■ DIRECTIVE A
List every food named in the blog post titled "Pantyhose people and wool quesadillas."
■ DIRECTIVE B
Extend the craft blog page by writing what follows its final line.

■ READING PASSAGE
## begin

Friday, October 24, 2008
Pantyhose people and wool quesadillas
A felted wool tortilla with Jesus on it (or is that Ventura??)! I am so inspired right now. I think I'm going to move on to felting after perfecting my pantyhose people. I have this strong desire to make life-sized dolls out of pantyhose. I'm making one for a friend as a prototype, and if all goes well I'm making one for myself soon after. Whatever you do, do not enter "pantyhose people" into your search engine to find out how to make this craft. You could end up as traumatized as I was! I'm going to need my pantyhose Grandmother (that's what I'm making for myself) to help me work through these confused feelings brought on by a seemingly innocent Google search. Maybe we'll make coconut creme pie together to finish out the evening. I'll be sure to post photos of this bonding moment when it happens to share with you all!
Monday, October 20, 2008
Whistle-Blower
Roda na academia do Mestre Pele, Forte do San Antonio, Salvador-Bahia, Brazil.

## end

■ INFORMATION SUPPLIED
## begin

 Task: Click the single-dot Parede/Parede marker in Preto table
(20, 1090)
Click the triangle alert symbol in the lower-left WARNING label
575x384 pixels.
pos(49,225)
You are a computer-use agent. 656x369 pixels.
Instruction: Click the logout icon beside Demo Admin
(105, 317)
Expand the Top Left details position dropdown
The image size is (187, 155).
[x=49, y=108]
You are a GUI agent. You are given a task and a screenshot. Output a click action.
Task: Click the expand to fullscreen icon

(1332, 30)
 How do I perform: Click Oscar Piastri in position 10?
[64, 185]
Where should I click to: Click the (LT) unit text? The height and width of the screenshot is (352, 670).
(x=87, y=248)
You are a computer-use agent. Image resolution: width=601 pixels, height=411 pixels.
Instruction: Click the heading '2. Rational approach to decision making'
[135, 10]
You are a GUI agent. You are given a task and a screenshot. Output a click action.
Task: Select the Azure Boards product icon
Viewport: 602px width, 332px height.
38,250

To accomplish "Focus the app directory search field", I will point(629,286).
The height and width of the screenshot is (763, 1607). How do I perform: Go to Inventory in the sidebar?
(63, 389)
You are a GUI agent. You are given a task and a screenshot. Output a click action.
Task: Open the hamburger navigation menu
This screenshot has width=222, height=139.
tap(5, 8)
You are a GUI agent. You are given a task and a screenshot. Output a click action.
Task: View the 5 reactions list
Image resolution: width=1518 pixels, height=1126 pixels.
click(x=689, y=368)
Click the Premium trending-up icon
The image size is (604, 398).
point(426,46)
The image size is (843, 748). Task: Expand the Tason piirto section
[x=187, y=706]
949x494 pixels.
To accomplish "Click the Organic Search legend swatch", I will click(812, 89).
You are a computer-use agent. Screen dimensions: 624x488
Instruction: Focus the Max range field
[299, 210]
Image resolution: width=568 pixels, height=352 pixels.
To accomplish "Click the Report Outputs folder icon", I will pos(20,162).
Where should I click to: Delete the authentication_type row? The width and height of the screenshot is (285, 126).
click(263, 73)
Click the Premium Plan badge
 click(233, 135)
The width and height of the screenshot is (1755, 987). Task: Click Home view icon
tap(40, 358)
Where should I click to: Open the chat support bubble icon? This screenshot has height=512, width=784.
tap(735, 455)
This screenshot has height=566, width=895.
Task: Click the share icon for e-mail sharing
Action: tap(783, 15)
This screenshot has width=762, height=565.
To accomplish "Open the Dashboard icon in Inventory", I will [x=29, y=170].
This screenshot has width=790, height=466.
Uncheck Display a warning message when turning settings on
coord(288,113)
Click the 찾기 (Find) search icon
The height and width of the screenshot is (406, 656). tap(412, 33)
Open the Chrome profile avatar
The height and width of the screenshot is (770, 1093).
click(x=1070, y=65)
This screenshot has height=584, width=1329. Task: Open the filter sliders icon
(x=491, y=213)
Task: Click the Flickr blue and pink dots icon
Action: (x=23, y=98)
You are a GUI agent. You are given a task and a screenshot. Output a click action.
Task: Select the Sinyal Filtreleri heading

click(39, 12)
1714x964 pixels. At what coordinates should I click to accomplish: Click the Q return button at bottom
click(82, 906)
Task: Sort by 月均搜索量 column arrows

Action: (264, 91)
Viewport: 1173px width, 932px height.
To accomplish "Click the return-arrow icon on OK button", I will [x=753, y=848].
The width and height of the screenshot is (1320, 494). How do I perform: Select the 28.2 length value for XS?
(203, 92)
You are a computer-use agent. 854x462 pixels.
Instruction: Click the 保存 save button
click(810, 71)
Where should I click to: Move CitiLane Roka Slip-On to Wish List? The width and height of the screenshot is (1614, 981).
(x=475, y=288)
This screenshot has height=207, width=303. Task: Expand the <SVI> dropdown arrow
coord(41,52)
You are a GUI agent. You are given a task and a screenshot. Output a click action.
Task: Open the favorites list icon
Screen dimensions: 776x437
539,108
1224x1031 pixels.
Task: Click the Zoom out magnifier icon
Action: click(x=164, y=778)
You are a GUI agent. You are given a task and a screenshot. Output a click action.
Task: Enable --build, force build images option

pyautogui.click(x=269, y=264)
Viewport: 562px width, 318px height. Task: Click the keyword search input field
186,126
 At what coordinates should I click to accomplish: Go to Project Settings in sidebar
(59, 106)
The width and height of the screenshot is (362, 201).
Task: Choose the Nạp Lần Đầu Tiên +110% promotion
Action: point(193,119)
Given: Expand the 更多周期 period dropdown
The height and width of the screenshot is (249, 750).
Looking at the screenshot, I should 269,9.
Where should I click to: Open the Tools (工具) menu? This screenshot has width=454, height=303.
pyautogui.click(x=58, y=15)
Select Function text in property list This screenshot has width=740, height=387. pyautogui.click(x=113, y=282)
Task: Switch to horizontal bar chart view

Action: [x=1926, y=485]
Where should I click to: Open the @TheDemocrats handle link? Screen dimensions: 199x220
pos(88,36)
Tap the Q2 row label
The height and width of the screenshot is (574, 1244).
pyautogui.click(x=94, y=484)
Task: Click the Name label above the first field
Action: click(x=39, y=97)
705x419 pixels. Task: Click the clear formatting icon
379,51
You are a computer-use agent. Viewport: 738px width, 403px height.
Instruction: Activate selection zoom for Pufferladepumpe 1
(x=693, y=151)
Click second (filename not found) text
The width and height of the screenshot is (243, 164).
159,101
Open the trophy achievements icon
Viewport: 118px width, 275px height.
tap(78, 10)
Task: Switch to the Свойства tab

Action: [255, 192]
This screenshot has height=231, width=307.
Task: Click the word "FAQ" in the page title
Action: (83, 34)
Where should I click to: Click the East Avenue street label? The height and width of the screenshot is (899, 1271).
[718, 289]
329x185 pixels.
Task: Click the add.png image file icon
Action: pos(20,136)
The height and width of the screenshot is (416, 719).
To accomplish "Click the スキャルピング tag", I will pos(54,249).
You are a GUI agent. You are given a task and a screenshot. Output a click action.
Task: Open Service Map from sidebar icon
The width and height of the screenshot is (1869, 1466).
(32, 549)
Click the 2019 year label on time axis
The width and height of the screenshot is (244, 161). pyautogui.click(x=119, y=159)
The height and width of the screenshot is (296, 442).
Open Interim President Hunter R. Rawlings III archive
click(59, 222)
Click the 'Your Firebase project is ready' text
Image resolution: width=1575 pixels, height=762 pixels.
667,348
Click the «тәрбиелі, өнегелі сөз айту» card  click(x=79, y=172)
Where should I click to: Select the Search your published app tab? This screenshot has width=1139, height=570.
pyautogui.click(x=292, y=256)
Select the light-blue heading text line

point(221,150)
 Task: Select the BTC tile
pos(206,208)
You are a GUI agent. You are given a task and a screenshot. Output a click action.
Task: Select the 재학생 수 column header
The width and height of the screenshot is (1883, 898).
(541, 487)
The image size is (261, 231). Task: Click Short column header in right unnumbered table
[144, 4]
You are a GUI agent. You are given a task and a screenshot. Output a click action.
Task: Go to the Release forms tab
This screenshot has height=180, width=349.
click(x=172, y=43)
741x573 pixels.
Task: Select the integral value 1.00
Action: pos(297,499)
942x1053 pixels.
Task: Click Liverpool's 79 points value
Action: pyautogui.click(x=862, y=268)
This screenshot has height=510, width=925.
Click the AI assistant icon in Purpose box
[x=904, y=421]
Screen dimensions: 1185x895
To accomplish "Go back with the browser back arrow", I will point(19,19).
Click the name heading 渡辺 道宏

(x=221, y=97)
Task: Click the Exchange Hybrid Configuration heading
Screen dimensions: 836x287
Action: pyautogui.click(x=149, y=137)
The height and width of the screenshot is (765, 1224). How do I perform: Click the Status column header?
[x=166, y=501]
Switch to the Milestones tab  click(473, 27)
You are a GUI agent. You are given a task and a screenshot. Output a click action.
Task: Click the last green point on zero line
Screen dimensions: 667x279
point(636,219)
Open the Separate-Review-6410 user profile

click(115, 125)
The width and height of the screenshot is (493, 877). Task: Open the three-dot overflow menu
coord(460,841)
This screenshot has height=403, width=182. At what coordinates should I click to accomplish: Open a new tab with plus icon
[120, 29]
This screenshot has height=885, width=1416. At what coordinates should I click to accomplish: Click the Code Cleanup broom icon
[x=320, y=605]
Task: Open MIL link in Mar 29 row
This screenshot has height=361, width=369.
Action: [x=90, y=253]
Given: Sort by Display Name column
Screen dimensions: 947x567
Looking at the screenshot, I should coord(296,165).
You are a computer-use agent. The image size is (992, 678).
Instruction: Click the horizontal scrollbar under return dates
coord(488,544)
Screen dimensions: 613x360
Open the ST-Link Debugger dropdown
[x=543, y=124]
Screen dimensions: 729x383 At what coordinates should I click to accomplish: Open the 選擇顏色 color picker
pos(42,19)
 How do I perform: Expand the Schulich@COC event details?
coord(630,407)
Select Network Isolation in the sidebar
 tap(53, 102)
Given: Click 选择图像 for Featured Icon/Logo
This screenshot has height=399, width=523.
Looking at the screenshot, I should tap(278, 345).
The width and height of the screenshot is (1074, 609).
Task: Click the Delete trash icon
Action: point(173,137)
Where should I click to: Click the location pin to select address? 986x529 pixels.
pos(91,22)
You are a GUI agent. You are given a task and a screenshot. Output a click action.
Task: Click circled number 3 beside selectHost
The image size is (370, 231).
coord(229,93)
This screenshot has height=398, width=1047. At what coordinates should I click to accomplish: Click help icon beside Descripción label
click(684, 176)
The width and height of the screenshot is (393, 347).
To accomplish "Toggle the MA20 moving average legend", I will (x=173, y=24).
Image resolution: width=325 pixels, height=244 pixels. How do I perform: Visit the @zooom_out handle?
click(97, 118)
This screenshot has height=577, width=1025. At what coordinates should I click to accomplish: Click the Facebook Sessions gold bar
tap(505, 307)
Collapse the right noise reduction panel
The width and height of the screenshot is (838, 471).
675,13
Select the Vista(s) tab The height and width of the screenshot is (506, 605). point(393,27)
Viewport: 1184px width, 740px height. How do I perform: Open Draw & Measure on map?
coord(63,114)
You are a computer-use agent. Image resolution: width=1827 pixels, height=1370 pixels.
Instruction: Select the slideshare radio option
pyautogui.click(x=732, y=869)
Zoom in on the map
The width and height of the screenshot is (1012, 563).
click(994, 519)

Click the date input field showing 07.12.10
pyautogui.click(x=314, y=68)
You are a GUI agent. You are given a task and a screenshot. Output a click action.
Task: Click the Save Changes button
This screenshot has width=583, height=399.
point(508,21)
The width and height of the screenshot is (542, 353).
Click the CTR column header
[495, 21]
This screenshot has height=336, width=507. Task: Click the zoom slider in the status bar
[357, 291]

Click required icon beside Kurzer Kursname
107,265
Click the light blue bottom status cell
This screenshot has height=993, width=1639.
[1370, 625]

## end

■ OUTPUT A
quesadillas, tortilla, coconut creme pie

■ OUTPUT B
I have been meaning to put a short clip from this roda up ever since returning from Brazil. This was the most beautiful roda I have ever been a part of, and I left feeling very energized. Forte do San Antonio used to be a colonial prision and is now a heritage site full of capoeira academies. It was so meaninful to play capoeira in a space with such a history. There is almost an unspoken responsibility to not only honor the traditions of capoeira , but to joyfully celebrate them as well. It certainly was mind-boggling to imagine imprisioned Africans living in this fort, right next to the ocean, but never seeing anything beyond its high walls.
Friday, October 10, 2008
Fraterville Mining Disaster
After the Fraterville mine accident in 1902 only 3 men were left alive in the small town. Over 1,000 children were left fatherless. My ancestors (my Mother's family) are from a neighboring community, Briceville, TN. One web search claimed that 8 of my ancestors died in this tragedy. My Grandfather went on to work in the mines of this area and continued to do so for most of his life.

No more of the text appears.